Along with their careers, the Watts-FitzGeralds raised three children, Caitlin, now working at the U.S. Patent and Trademark Office, and fraternal twins Colin and Devin, who just graduated from college. The family enjoys skiing, snorkeling and scuba diving vacations. “It’s always a challenge balancing family and a career, and I hope I’ve done it fairly well,” she says. “I would regularly take work home with me but 90 percent of the time I would make dinner for my kids so we could all sit down together.”

Handling a Wide Range of Matters

Early in her career, Watts-FitzGerald was exposed to a wide range of corporate matters. “Since Arnold & Porter didn’t have a corporate law department, I had an opportunity to work on cases like the Braniff airline bankruptcy,” she says. “That gave me a good start in terms of issue spotting. I think it’s good for young lawyers to get that general experience, rather than become specialists right away.”

Watts-FitzGerald also believes that young attorneys should start cultivating relationships with their peers, beginning in law school. “If you can maintain those contacts through the years, you’ll find that one of two of your classmates will become a corporate counsel, CFO or CEOs,” she says. “I still get calls from my days in Washington from senior executives who tell me, ‘I thought of you and want to give you some legal work.’”

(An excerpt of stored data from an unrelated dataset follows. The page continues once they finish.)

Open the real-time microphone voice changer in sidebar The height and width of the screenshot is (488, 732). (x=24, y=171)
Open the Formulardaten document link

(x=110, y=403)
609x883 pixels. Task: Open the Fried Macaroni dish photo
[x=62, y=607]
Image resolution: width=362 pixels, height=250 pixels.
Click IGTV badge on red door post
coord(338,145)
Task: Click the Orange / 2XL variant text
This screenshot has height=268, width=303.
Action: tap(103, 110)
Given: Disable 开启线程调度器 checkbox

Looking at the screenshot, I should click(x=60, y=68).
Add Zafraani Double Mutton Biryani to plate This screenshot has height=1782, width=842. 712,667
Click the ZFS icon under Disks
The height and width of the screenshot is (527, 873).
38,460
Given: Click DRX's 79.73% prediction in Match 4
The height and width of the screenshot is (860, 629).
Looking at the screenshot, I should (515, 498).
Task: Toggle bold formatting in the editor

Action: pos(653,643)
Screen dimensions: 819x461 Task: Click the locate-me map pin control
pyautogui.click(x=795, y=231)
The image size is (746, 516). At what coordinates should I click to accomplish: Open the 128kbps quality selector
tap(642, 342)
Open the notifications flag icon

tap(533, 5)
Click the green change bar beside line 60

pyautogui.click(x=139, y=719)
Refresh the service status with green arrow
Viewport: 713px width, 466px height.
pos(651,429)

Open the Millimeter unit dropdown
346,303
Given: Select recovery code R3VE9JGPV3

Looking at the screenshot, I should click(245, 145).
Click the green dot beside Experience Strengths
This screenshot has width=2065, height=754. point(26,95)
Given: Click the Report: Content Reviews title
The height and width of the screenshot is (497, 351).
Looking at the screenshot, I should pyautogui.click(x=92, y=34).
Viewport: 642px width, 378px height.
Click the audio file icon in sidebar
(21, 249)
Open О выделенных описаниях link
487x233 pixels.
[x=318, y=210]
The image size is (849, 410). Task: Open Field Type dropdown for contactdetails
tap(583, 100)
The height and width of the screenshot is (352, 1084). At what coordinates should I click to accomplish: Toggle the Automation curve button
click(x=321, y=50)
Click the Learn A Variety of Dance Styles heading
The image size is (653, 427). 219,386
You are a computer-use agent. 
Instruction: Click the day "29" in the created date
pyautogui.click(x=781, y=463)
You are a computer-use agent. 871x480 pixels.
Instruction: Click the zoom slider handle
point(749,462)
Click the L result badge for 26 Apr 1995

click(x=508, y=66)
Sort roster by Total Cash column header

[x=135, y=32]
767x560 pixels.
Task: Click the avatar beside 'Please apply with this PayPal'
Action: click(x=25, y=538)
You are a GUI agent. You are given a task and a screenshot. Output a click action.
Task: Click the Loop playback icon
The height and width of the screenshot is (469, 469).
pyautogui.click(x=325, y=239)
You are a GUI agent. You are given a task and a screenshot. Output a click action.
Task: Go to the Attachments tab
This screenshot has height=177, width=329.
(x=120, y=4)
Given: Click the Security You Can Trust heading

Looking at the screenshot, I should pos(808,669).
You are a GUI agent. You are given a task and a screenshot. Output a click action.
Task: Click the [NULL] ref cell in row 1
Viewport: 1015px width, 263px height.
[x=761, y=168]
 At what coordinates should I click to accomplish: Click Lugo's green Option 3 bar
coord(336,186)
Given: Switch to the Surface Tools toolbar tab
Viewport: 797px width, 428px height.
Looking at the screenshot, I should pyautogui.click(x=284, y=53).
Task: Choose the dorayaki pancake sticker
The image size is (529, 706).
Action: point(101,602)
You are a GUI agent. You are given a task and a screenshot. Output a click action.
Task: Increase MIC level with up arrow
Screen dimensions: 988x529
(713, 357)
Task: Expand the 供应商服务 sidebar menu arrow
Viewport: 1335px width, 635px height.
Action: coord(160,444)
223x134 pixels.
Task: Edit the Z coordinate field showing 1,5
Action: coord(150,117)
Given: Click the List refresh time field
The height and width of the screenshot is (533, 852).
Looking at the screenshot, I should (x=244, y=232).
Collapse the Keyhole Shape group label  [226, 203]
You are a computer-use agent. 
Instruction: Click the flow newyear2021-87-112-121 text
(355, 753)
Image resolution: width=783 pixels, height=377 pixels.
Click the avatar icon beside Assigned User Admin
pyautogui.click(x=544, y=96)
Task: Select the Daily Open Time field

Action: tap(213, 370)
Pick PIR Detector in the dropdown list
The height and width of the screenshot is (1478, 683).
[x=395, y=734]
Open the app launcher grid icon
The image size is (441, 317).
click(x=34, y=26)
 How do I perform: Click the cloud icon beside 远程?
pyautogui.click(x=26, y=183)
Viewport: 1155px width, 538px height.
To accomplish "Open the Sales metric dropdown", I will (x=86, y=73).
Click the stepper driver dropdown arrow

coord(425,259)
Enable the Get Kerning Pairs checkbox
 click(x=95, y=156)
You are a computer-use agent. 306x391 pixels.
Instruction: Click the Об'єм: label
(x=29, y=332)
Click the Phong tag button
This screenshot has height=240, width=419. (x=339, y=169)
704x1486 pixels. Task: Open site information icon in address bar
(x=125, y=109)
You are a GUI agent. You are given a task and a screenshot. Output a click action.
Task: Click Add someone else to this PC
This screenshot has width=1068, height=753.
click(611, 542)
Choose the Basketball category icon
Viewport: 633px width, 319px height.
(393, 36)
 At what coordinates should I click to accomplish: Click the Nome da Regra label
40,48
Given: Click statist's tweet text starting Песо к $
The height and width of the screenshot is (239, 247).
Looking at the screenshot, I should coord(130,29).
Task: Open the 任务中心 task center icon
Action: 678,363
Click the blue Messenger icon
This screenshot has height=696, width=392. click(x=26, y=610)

Throughout her career, Watts-Fitzgerald has served as an outside general counsel to for profit and non-profit organizations. She has represented the Orange Bowl Committee, Inc. (OBC) for more than 25 years, negotiating Orange Bowl sponsorships and Bowl Championship Series (BCS) agreements. She’s also set up arrangements for media coverage at the nationally televised football games and signed off on entertainers’ contracts. “It’s amazing what some performers specify as requirements in their dressing room,” she says.

Eric Poms, chief executive officer for the OBC, praises Watts-Fitzgerald’s personal and legal skills. “Abi is an invaluable sounding board with tremendous institutional knowledge and a real asset to our organization,” he says. “She has a passion for our organization and what we do in the South Florida community. She is very strategic in her thinking and very analytical when asking legal questions.”

    Watts-FitzGerald has also helped clients from many other sectors of South Florida’s diverse economy. She was lead counsel in the transition of Gulliver Schools, Inc. from a for profit to nonprofit corporation. In representing one affluent client, she arranged for the sale of a luxury yacht loaded with expensive personal possessions to take place on the high seas so that no valued added taxes (VAT) would be due. “We had the captain take a photo of the GPS position, along with the bill of sale, to document that the transaction occurred in international waters,” she says.

Exploring new Opportunities

    Now with her children “out of the nest,” Watts-FitzGerald says the next stage of her career might include doing some part-time teaching, giving law students the benefits of her hard-won experience. She also plans to continue providing strategic advice and hands-on expertise in structuring transactions and agreements.

    “In business, you have to think about what might go wrong when drawing up the initial documents in order to avoid leaving gaping holes in an agreement,” she says. “In litigation, when the judge makes a ruling, you can close the files and never look at them again. But in corporate law, every closing binder can be a smoking gun in a lawsuit down the road.”

    Watts-FitzGerald recalls one corporate executive who launched a joint venture with a personal friend and ignored her advice about including a default provision. Seven years later, the company’s new president called her and started chewing her out because the venture was a failure. “I looked back on my files, and found my note that the executive had disregarded my recommendations,” she says. “I immediately faxed that documentation and never heard another word from them. It just goes to show the importance of keeping good records, along with giving good advice.”